* [TEXT PASSAGE]

# Challenging trout from TAS - I need a bigger net



## vertigrator (Jul 25, 2006)

Hi All

This was my first trip in the kayak chasing trout for the season. I spent about 2 hours on the water at New Norfolk hoping to score some sea runners.

I started off trolling a Rapala along the edge. I hooked up to a decent fish pretty quickly. But it got off. Had a couple of other short hookups before finally landing a very small trout of about 30cm.

After a bit over an hour on the water I decided I'd just drift downstream and casually flick my soft plastic in among the snags. On about the tenth cast I got a bit too much loose line after giving the placcie a lift and noticed a big twitch on the line. I've seen that before... there's a fish having a go. I quickly got in the loose line and felt weight on the end. So I gave it a decent tu to set the hook and BANG. Heaps of weight on the end, I knew I was onto a good fish. I peddled out to deeper water away from the multitude of snags. It didn't take long before I saw colour. The fish was super long! He did a few jumps and then a few circles of the yak. Then he seemed to slow and I got him to the surface and thought he was ready for the net.

I slid him into the net and pulled him into the cockpit. But only half of his body was in the net and he started thrashing and went out the other side of the yak back into the water! Of shit!!!

Luckily he was still connected. So I got the rod up and he did a massive run and I just decided i needed to spend a lot more time tiring this fish out. eventually I got him half in the net again and this time shoved him and the net under my legs and held him in place while I got my priest and then managed to quickly dispatch him. After a few big breaths to calm down I shoved him safely in the fronty hatch. Job done. Dinner for a few nights for me and my kids. 

The challenge of landing big fish like this is so much more when done from a kayak as compared to a boat where you can have the luxury of a long handled, deep landing net.

Cheers
Vert


----------



## kayakone (Dec 7, 2010)

You certainly do need a bigger net Vert.

I know nothing about trout fishing but that sucker looks huge. Happy hunting.


----------

* [DATASET EXCERPT]
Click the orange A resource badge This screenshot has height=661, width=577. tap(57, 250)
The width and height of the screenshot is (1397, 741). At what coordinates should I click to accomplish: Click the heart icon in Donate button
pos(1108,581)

* [TASK TO CARRY OUT]
Repeat word for word the passage of the kayak trout thread between "# Challenging trout" and "some sea runners.", inclusive. Nothing in the listing is needed here.

* [EXERCISE OUTPUT]
# Challenging trout from TAS - I need a bigger net



## vertigrator (Jul 25, 2006)

Hi All

This was my first trip in the kayak chasing trout for the season. I spent about 2 hours on the water at New Norfolk hoping to score some sea runners.